Further, by forming a laminated coating film on a wet-on-wet basis, the need for forming a multicolored coating film and the economics of a coating line can be achieved. A two-ton coating formed could be provided.

[Brief description of the drawings]

FIG. 1 is a sectional view showing an example of an automobile body part on which a PVC coating film is formed.

FIG. 2 is a cross-sectional view showing the structure of a two-tone coating film formed on a door member of an automobile by the coating film forming method of the present invention.

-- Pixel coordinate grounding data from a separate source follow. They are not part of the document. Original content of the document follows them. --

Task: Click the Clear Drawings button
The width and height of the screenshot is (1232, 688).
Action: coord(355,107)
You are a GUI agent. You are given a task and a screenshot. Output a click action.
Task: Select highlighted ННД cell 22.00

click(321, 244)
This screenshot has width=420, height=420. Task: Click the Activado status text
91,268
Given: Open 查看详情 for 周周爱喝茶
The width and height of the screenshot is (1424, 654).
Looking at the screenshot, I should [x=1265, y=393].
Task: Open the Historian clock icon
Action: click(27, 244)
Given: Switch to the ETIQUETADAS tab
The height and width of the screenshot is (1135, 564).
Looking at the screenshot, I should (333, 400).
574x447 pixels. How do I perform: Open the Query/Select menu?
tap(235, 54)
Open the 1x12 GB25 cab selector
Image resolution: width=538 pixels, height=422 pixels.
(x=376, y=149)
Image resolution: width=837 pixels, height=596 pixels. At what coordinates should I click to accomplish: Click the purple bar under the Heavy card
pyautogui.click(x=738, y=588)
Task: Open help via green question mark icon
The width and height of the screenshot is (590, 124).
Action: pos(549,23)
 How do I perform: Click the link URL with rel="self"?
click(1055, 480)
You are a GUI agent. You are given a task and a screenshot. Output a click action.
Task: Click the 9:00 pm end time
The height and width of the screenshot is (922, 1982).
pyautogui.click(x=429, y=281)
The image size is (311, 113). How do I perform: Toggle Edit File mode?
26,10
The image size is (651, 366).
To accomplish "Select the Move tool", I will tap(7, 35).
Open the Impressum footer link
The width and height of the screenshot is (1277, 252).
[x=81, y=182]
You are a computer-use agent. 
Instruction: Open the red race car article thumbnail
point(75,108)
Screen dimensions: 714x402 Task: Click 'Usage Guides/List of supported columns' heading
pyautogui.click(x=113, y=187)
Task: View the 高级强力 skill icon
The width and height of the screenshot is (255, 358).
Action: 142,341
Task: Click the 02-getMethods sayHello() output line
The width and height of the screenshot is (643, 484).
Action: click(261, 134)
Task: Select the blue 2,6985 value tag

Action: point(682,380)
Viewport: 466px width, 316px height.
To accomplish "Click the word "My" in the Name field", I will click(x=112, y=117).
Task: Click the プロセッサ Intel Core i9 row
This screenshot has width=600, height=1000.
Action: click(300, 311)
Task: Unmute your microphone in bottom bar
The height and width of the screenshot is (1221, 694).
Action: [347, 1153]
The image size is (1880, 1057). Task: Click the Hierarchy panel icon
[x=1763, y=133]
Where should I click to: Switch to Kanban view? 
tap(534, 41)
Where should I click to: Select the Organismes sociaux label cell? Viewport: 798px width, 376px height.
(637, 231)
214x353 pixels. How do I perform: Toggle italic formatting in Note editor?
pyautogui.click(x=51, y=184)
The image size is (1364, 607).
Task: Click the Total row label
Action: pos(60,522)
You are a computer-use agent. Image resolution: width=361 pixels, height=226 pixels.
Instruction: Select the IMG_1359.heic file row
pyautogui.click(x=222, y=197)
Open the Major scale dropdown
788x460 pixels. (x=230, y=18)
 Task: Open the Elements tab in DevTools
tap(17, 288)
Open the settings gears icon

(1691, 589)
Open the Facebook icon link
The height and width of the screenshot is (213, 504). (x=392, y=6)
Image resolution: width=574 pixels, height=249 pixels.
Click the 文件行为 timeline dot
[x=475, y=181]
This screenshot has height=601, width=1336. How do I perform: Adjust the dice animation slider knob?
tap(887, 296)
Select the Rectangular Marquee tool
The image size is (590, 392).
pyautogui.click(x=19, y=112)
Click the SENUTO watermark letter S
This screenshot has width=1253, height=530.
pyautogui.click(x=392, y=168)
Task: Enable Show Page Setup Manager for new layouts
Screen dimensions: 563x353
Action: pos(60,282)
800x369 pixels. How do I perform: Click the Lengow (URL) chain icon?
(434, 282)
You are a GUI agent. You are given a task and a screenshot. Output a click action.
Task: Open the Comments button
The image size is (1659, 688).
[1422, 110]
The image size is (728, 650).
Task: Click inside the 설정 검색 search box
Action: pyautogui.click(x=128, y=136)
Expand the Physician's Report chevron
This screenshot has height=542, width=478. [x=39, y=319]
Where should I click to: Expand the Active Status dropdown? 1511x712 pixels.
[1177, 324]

FIG. 3 is a graph showing a vibration cycle curve and a temperature rising curve in a free damping vibration type viscoelasticity measuring device.

[Explanation of symbols]

 DESCRIPTION OF SYMBOLS 1 ... Automobile door member 2 ... PVC coating 3 ... Side sill portion of automobile body 4 ... Intermediate coating 2 5 ... Top coating 2 6 ... Intercoat 1 7: Metallic base coating 8: Clear coating

Claims (5)

[Claims] In a method of forming an intermediate coating film and a top coating film on a substrate on which an electrodeposition coating film and a PVC coating film are formed by wet-on-wet, the reaction of the top coating film is started. A coating film forming method, wherein a time T ₁ t and a reaction start time T ₁ p of the intermediate coating film are in a relationship of T ₁ p ≧ T ₁ t. 2. A method for forming a coating film, wherein the top coat film comprises a metallic base coat film and a clear coat film, wherein a reaction start time T ₁ b of the metallic base coat film and a reaction of the intermediate coat film 2. The coating film forming method according to claim 1, wherein the start time T ₁ p is in a relationship of T ₁ p ≧ T ₁ b. 3. A two-tone paint finish in which the paint film surface is finished with a color 1 paint film and a color 2 paint film.
3. A two-tone coating finishing method, wherein a coating film is formed by the method according to claim 1 or 2, and after baking, a two-color coating film is further formed. 4. The method according to claim 1, wherein after the intermediate coating film 1 is formed, an intermediate coating film 2 is formed at a color 2 coating film forming portion, and further a color 1 coating film is formed. 3. The two-tone paint finishing method according to any one of 3. 5. A laminated coating film formed by the method according to claim 1.